Ce sont aussi les premières élections depuis la révolution où une majorité des partis politiques boycottent ouvertement le scrutin, comme lors du référendum constitutionnel de cet été. La puissante centrale syndicale, l’UGTT, qui ne donne pas d’instructions de vote, mais qui est en désaccord avec le gouvernement sur les réformes économiques, a déclaré que ces élections n’avaient ni goût, ni couleur. Très peu d’observateurs étrangers seront présents pour regarder le scrutin, si ce n’est une délégation russe.

De plus, les députés ont maintenant un pouvoir bien moindre qu’auparavant. Le nouveau Parlement n’est plus sollicité pour donner sa confiance au gouvernement, les députés sont sans immunité parlementaire et peuvent être révoqués sous certaines conditions. Enfin, le Parlement n’a aucun pouvoir de contrôle sur l’action gouvernementale ou celle de la présidence de la République qui lui donne directement les projets de loi à examiner en priorité.

Lors de l’élection présidentielle de 2019, une partie des jeunes électeurs avaient massivement voté pour Kaïs Saïed. L’ancien professeur de droit constitutionnel avait alors séduit la jeunesse avec sa quête de justice sociale dans le pays et son soutien à la révolution tunisienne. Il avait surtout réussi à attirer un électorat qui se mobilisait rarement lors des élections précédentes.

Trois ans après, les jeunes vont-ils suivre le camp du président Kaïs Saïed ? Le taux de chômage des 15-24 ans stagne à 38% et la migration irrégulière vers l’Europe est en constante augmentation. Plus de 16 000 migrants tunisiens sont arrivés en Italie cette année contre 14 342 en 2021.

Et la désaffection des jeunes de la vie politique pourrait se traduire dans le taux de participation du scrutin de ce samedi.

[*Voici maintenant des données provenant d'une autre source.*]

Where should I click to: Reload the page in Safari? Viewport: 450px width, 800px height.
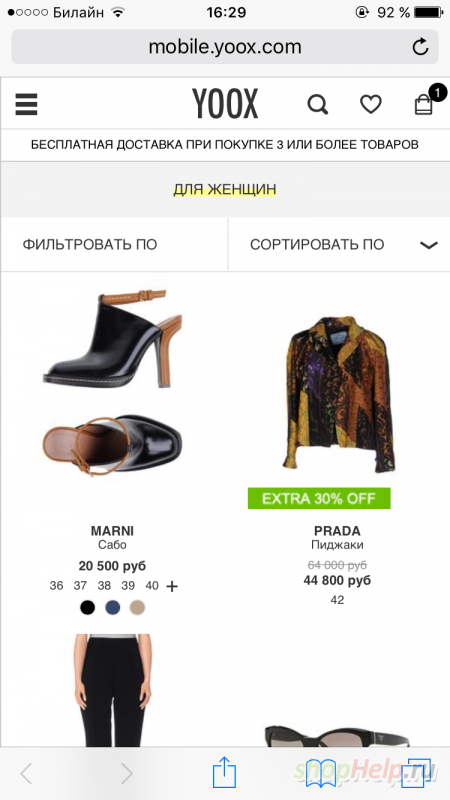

Seulement 14% des candidats aux législatives ont entre 23 et 35 ans et 31,6% entre 35 et 45 ans, soit moins de la moitié des candidats. « Les partis politiques ne sont pas arrivés, jusqu’à présent, à leur proposer quelque chose de nouveau et comme ils n’arrivent pas à se renouveler, ils n’arrivent pas à renouveler leurs idées », explique le sociologue Mohamed Jouili.

Aujourd’hui, le désintérêt pour la politique semble avoir pris le dessus au sein des jeunes électeurs, selon Mohamed Jouili : « Le discours présidentiel n’est pas un discours de jeunes, donc il n’arrive pas à les attirer, à les convaincre avec sa manière de s’exprimer, et aussi avec ses idées ».

Selon une étude de l’association Lam Echaml, qui œuvre pour la promotion de la citoyenneté, 44% des jeunes électeurs disent qu’ils iront voter ce samedi, tandis que 38% restent encore indécis.